Above Landulph the river quickly closes in. The stream takes a narrower channel, and its course lies between banks which rapidly increase in interest and beauty. The boat is no longer travelling on a wide sea flood, but threading the windings of an inland water to which the woods drop down with infinite sweetness, opening constantly into very fertile valleys, whose orchards gleam with luxuriance of pink blossom

Norway, A. (1907)

What Arthur Norway wouldn’t have seen as he was so poetically describing his trip up the Tamar, are the large earthen levees that trace the edges of the meander bends, veering this way and that, along this segment of the river. My dad remembers them being built during the war in order to claim from the Tamar its fertile valley floor, a necessity vital to increase food production for a populous that was going hungry. In 2005 the National Trust set forward a ‘Cotehele Wetland and Restoration’ scheme in order to return Hay Marsh back to marshland. According to Neale (2010) this divided the community and the Trust stepped back, with a more modest proposal to continue farming the former marsh with ‘nature in mind’. It is interesting how people react to changes in their environment, even when this relates to returning land to its natural form after a relatively short life-span being farmed. The issues are complex and emotional. However, with sea-level rise predictions constantly being revised upwards (1.35m rise above datum by 2100 at the time of writing), no land management will stop the former marshlands of the Tamar Valley from becoming re-wetted. In fact, a lot more than marshlands will inevitably be flooded.

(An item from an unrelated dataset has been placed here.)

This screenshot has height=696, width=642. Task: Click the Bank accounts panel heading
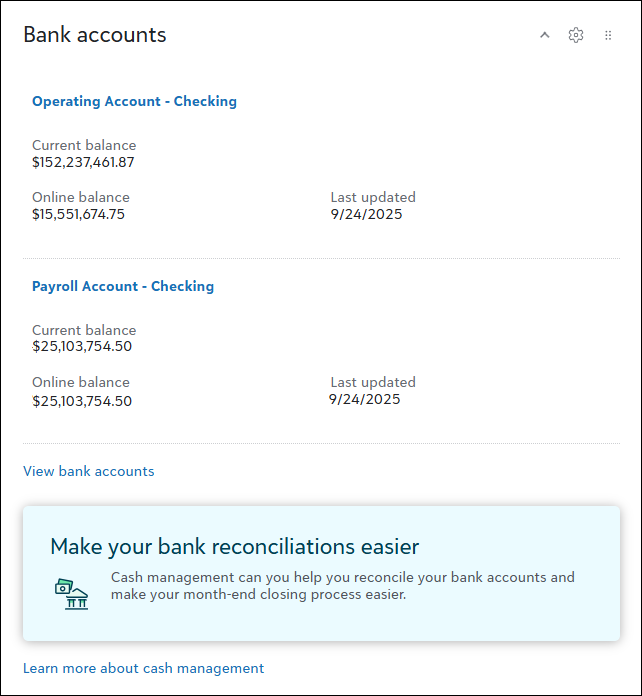pyautogui.click(x=95, y=35)
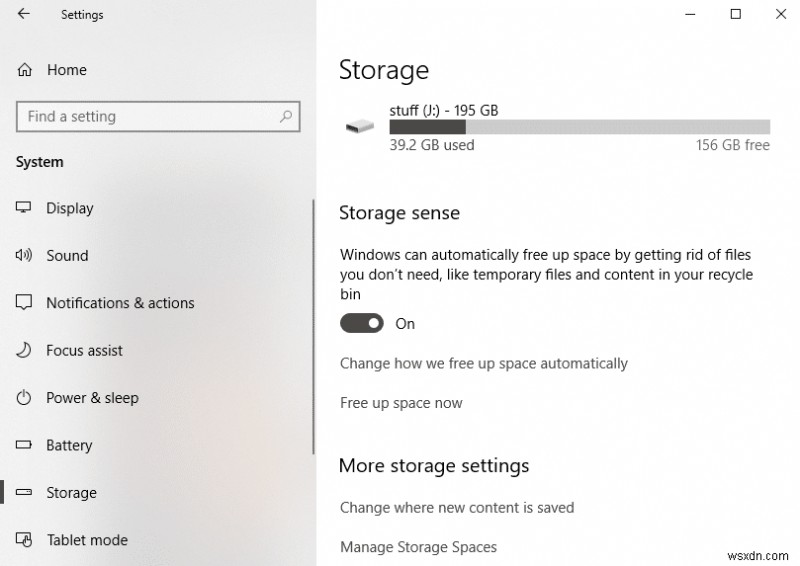Open the Storage settings page
Screen dimensions: 800x566
(x=71, y=493)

The Tamar Valley looking from below Bohetherick across Hay Marsh. The large WW2 levee can be seen which allowed land to be claimed for agriculture.

5. Cotehele Orchard

When in the Mediterranean I have relished the aromatic parched terraced groves of olive, lemon and orange trees yet, back at home, I am guilty of almost ignoring the fruit trees in our own damp landscape. I have certainly been guilty of not giving them the same veneration that I afforded the ‘exotic’ fruits. But apple, pear and cherry orchards are as quintessential a component of our British landscape as olives and lemons are of the Med. But the familiar is, by definition, not exotic.

Sculpture of an apple in the Mother Orchard, Cotehele House.

Originating in Asia and brought to the UK by the Romans, the British have adopted apples as our own, leading to around 3,000 varieties from our island (Crumbs on the Table; The Orchard Project). Pears and cherries have similar back-stories. That is an incredible breadth of biodiversity. Orchards were once ubiquitous in our countryside and people would also have commonly had their own domestic fruit trees in their gardens. Orchards were not monocultures and contained a variety of fruit and nut trees such as walnuts. They also made efficient use of ground with stock grazing the grassy understory and munching on fallen fruit; a sustainable form of agriculture with low maintenance manuring. Sadly, our orchards have been decimated through agricultural intensification. Nationally 60% of orchards have been felled and in Devon this figure is thought to be more like 90% (Johnson, 2019).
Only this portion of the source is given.